Come riporta l’avvocato Lucia Campana, la prima sezione del carcere in cui si trovava doveva essere chiusa già nel 2021 causa delle condizioni igienico sanitarie catastrofiche. La cucina si trovava nello stesso spazio dove gli altri detenuti defecavano.

Prima di diventare numeri ed essere internati, c’erano sogni e desideri, come quello di Manuela Agosta di voler aprire un bar all’estero, come aveva detto lei stessa al giudice, secondo il racconto del suo legale Vincenzo Melilla. Era stata condannata per spaccio: nel giro di 48 ore si è tolta la vita. Aveva solo 29 anni.
Anche Donatella Hodo era stata arrestata per crimini con la droga. Mancava poco prima che uscisse. Lascia un biglietto al suo fidanzato:
“Sei la cosa più bella che mi sia capitata nella vita ma ho paura di perderti e non me lo perdonerei. Perdonami Leo”.
Il suo caso fa la storia, perché lo stesso magistrato di Sorveglianza, Vincenzo Semeraro, ha affermato:
“A Donatella volevo particolarmente bene, non è vero che i magistrati non si affezionino ai detenuti.
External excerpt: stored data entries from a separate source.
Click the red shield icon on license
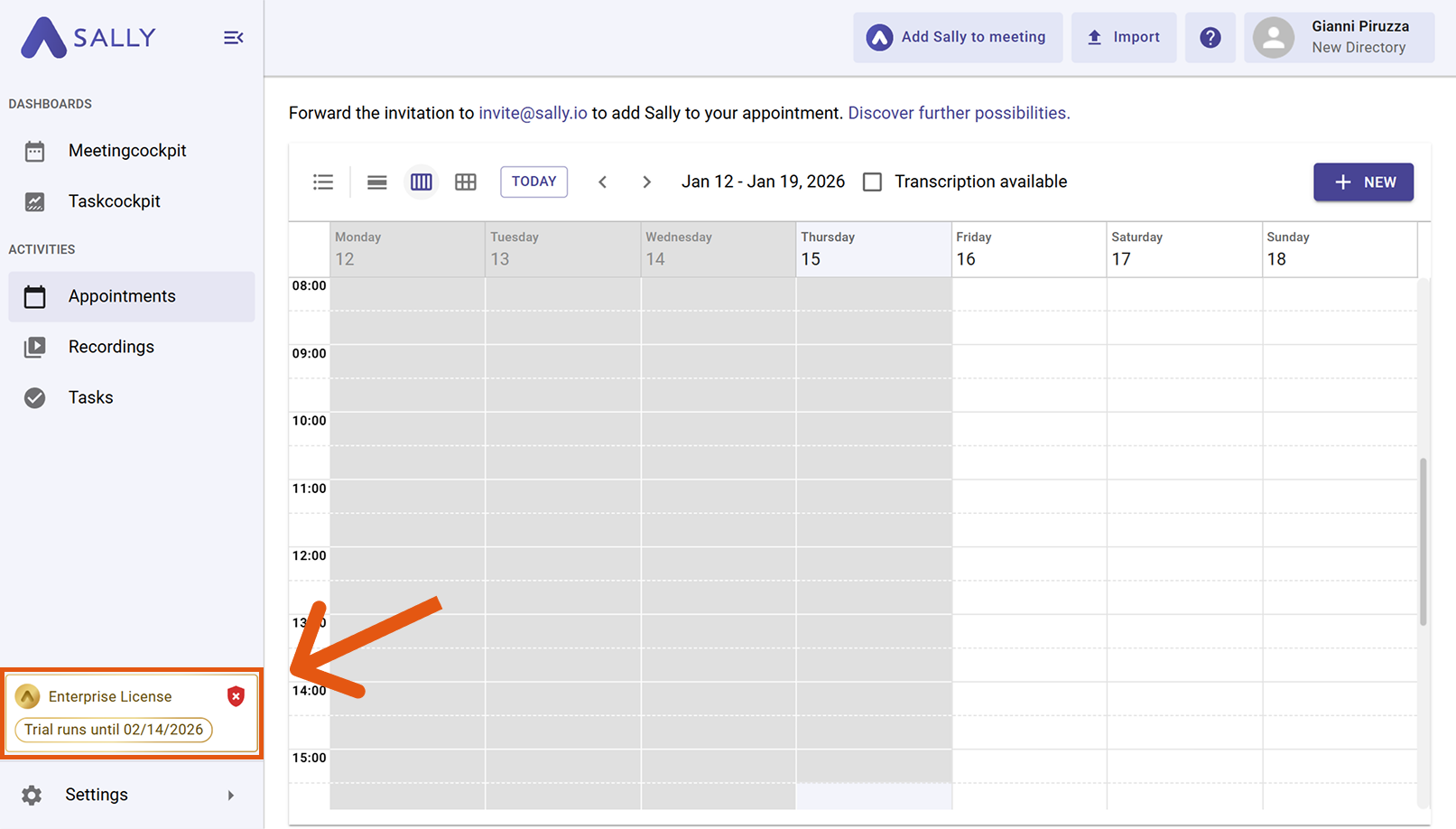1456x829 pixels. 236,696
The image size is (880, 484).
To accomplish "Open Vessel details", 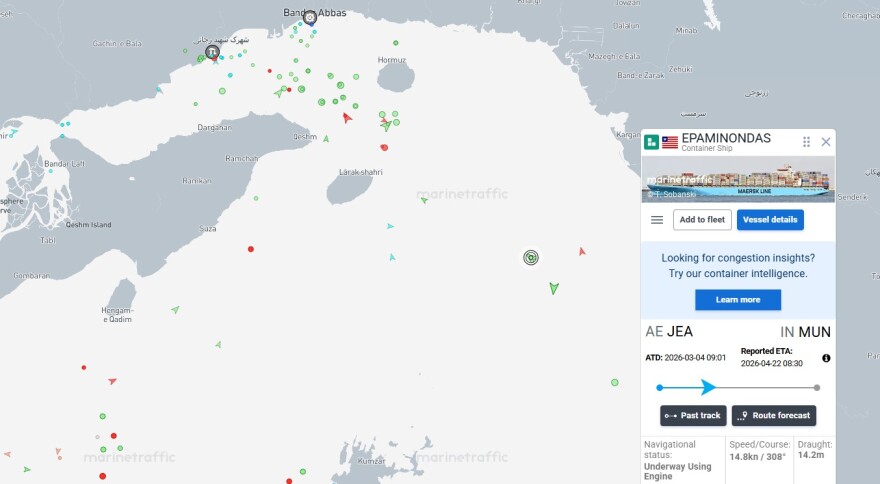I will 770,220.
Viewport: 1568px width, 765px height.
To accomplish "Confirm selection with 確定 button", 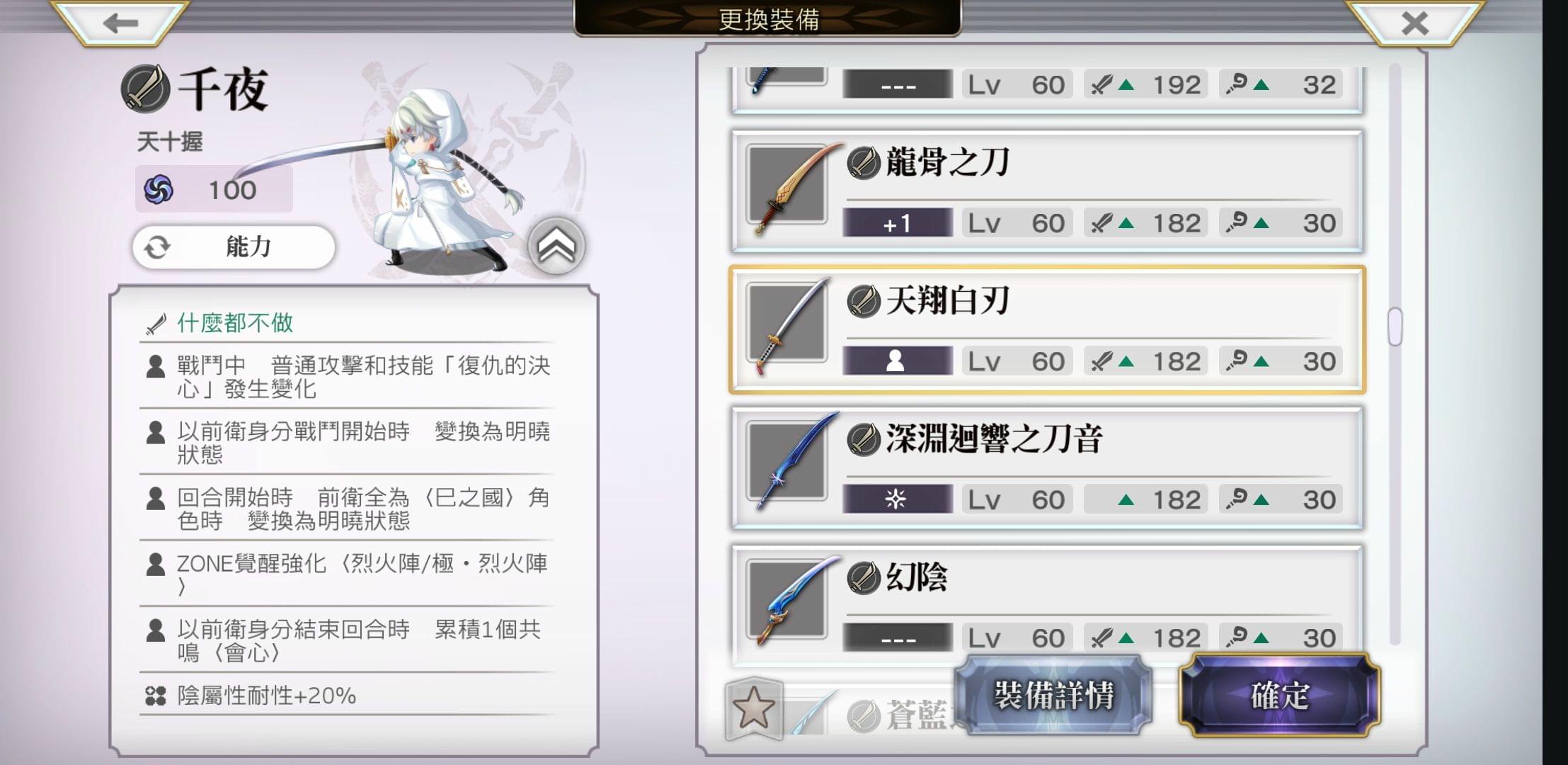I will pyautogui.click(x=1280, y=696).
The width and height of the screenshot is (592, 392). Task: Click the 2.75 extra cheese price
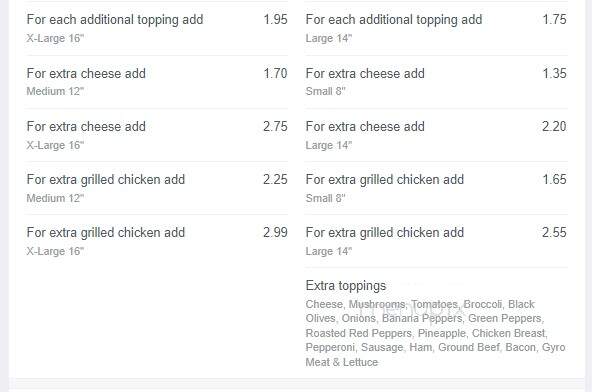pos(276,127)
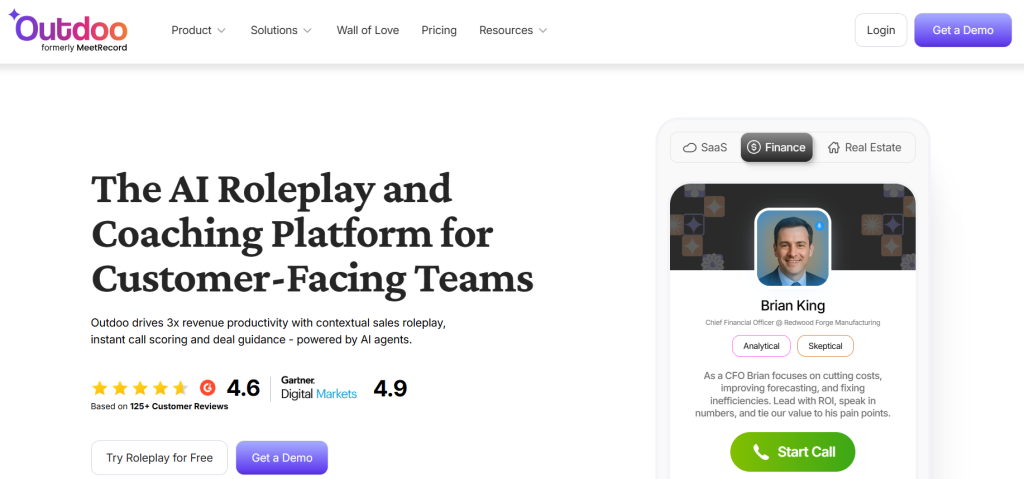
Task: Click Get a Demo in the header
Action: (x=963, y=30)

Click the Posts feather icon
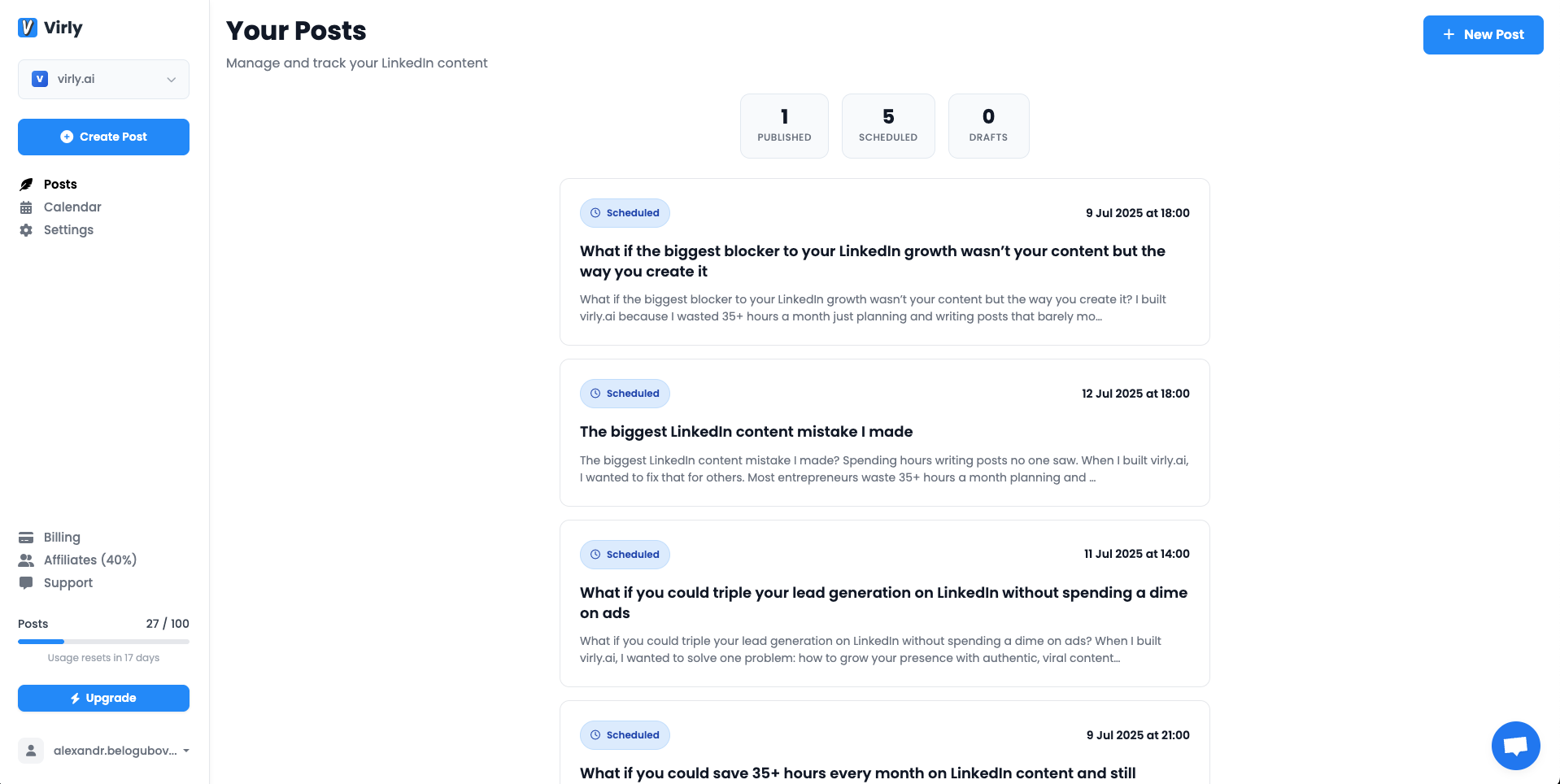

La responsabilità della sua morte è prima di tutto mia perché faccio parte del sistema che ha fallito”.
Queste sono solo alcune delle storie di coloro che hanno messo piede dietro le sbarre e che dalla loro cella usciranno senza più rivedere la luce del Sole.
Di suicidio in prigione ne parlava De André nella “Ballata del Miché”. Nella speranza che queste persone non siano dimenticate come Miché, che “nella fossa comune cadrà senza il prete e la messa perché d’un suicida non hanno pietà”, ma che al contrario il loro ricordo possa servire come monito per il futuro.